To observe the environment and to design objects that fulfill other people’s needs that can be produced directly with a 3-D printer is a Taiwanese industrial designer Sheng-Hung Lee’s main purpose. He seeks to study how people live, think and act within their environment, and to translate those experiences to three-dimensional objects while fulfilling a meaningful function for its users. In order to make these objects easily available, Lee would like to place his construction manual as an Open-Source-Document, so that it is at everyone’s disposal.

Ganit Goldstein: WEAREABLE

Ganit Goldstein, born in 1992 in Israel, studied Fashion and Jewelry design in the Bezalel Academy of Arts and Design in Jerusalem, focusing on the use of 3-D printing technology for textile development to create fashion and accessories. During her studies she did a semester abroad in Tokyo University of Arts, in Japan, and received an award for her second year of studies. Moreover, she has also taken part in several different design exhibitions and competitions around the world, such as New York Textile Month, Hong Kong Fashion Week, Art of Fashion Competition of San Francisco Art Museum and the TALENTE Exhibition in Munich. Recently, she was chosen to present her work at the Israeli Pavilion of Milano design week.

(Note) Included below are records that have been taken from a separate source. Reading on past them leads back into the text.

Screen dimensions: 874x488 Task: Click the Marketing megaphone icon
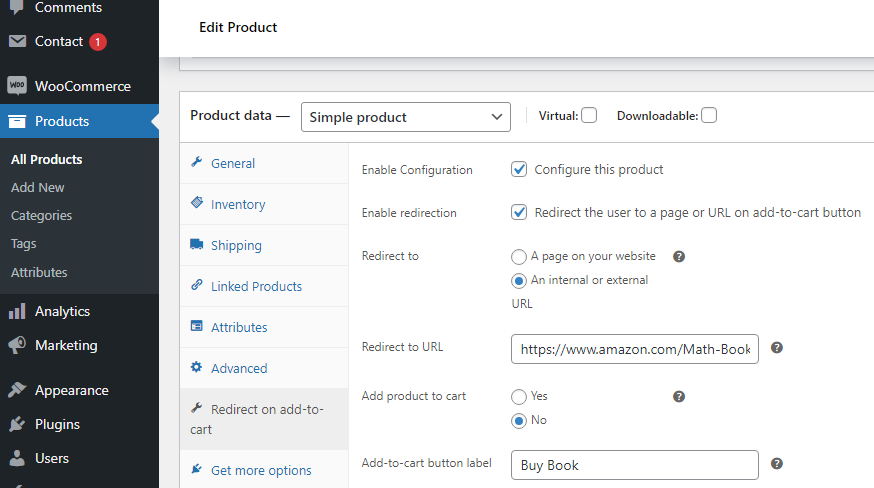17,345
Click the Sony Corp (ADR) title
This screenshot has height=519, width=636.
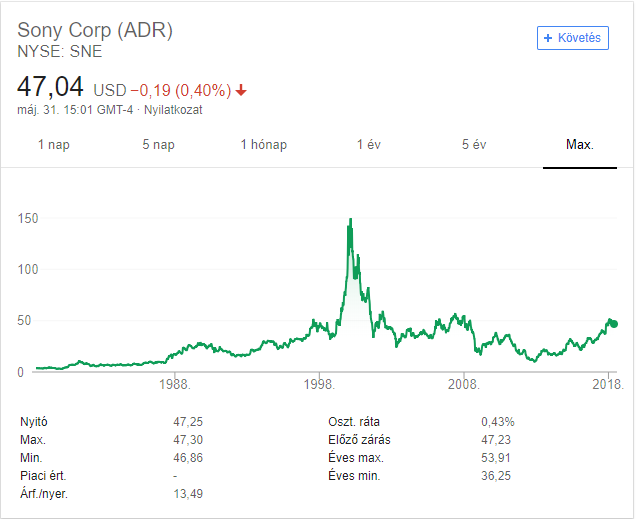pos(95,30)
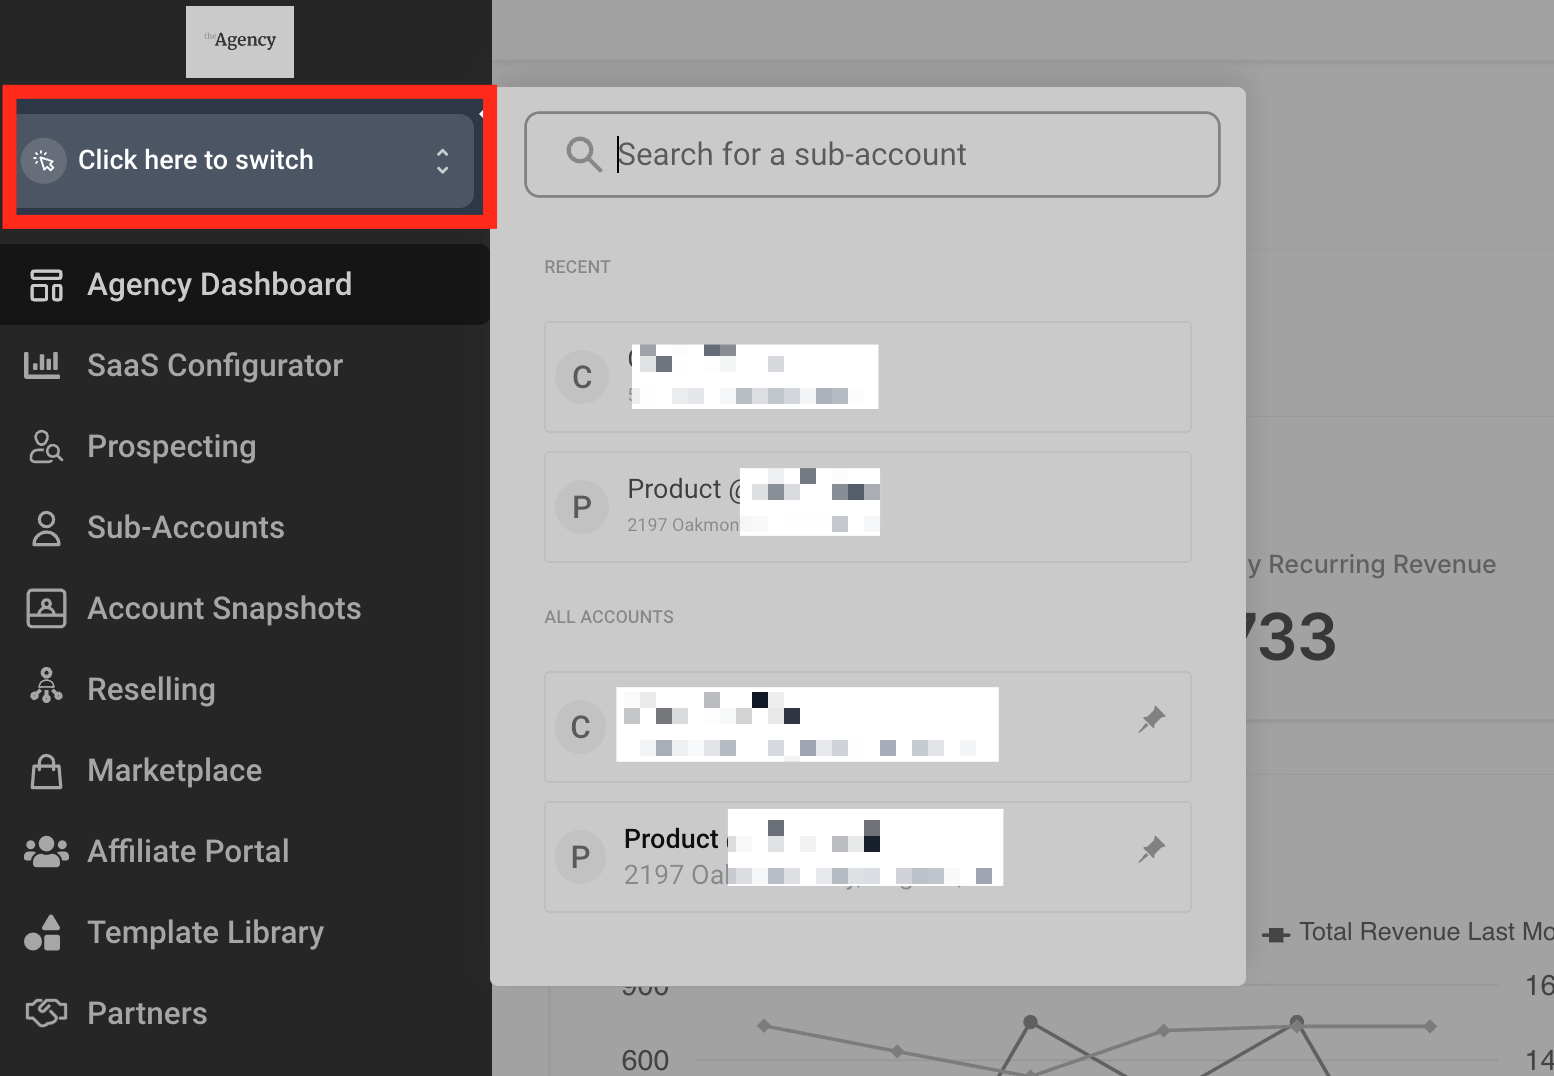This screenshot has width=1554, height=1076.
Task: Open Agency Dashboard from the sidebar
Action: (x=219, y=285)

Her interest lies in the interface ground between handwork and technologies motivating her to research on how 3-D printing and scanning can be used as new methods to take fashion further away.


She engaged herself in a collection that craves to explore the interactions between bodies, coding and digital media. Goldstein wants to understand how this innovative technologies can make wearable products, custom-made garments without neglecting the focus on tradition. During the three months of the residency, she wants to deepen her research on this subject and to create a clothing and shoe collection with her results.

Dabin Lee: Hello murder!

Dabin Lee, born in 1991 in South Korea, is currently living in Belgium, where she completed her Master’s degree in Jewelry Design and Gold and Silversmith Art and the Royal Academy of Fine Arts (SEIN), in Antwerp. Since she graduated, Dabin Lee has been exhibiting in different places such as the CODA Museum and Gallery Marzee in the Netherlands, The Bejing World Art Museum in China and the Munich Jewelry Week, dealing with everyday social issues in our society through her works. Her bright, humorous and colorful works convey a message which causes the viewer to reconsider their own perception and opinion.

“Hello murder!”

For her, Jewelry is more than portable luxury objects, it is a medium for (political) statements. Using large, powerful objects, Dabin Lee tests the boundaries between jewelry and the art object and shouts its viewpoints at the observer, for this purpose, she creates objects made of metal wires using a technique from carpet making, called “tufting”. In her last collection she denounced animal experiments. Now, during the three-month fellowship, she would like to explore the value of possessions and pollution through thoughtless handling of products, from plastic bags to cosmetics.


Mirjam Hiller/ Jewelry designer

Mirjam Hiller did an apprenticeship at the Goldschmiedeschule Pforzheim and then studied at Pforzheim University´s Faculty of Design and at the Nova Scotia College of Art and Design in Halifax, Canada. Since 2008, she runs her own studio. Her work is presented in renowned galleries worldwide and is part of private and museum collections, for example in the Schmuckmuseum Pforzheim, the CODA Museum in Apeldoorn or the Los Angeles County Museum of Art. Furthermore, she received several awards, such as the inhorgenta europe innovation award or the grassi award of the galerie slavik.

Tim Storti/ Creative director of PEARL CREATIVE

Tim Storti, Diplom Designer and founder of the PEARL CREATIVE design agency, studied industrial design at Pforzheim University´s Faculty of Design. After graduating, he spent several years working for renowned studio Phoenix Design in Stuttgart. In the year 2000, he together with Christian Rummel founded PEARL CREATIVE, a design agency for strategy, innovation and brand design, of which he is managing partner and creative director. The 12 team members of PEARL CREATIVE develop concepts and products for well-known brands as ALFI, BLANCO, BRITA, BOSCH, KÄRCHER, SIEMENS and WMF. The studio won more than 70 international design awards.

Bettina Weiss/ Senior designer at adidas

Bettina Weiss studied fashion design at Pforzheim University after her tailor graduation and an employment at the theatre. During her studies, she worked as a Technical & Color Designer for Adidas Stella Mc Cartney and afterwards for Adidas Sport Performance Design. Currently, Bettina Weiss is Senior Designer at Adidas Heartbeat Sports/Specialist Sports. Since 2016, she is also lecturing in Sportswear and Leisure Wear at Pforzheim University´s Faculty of Design.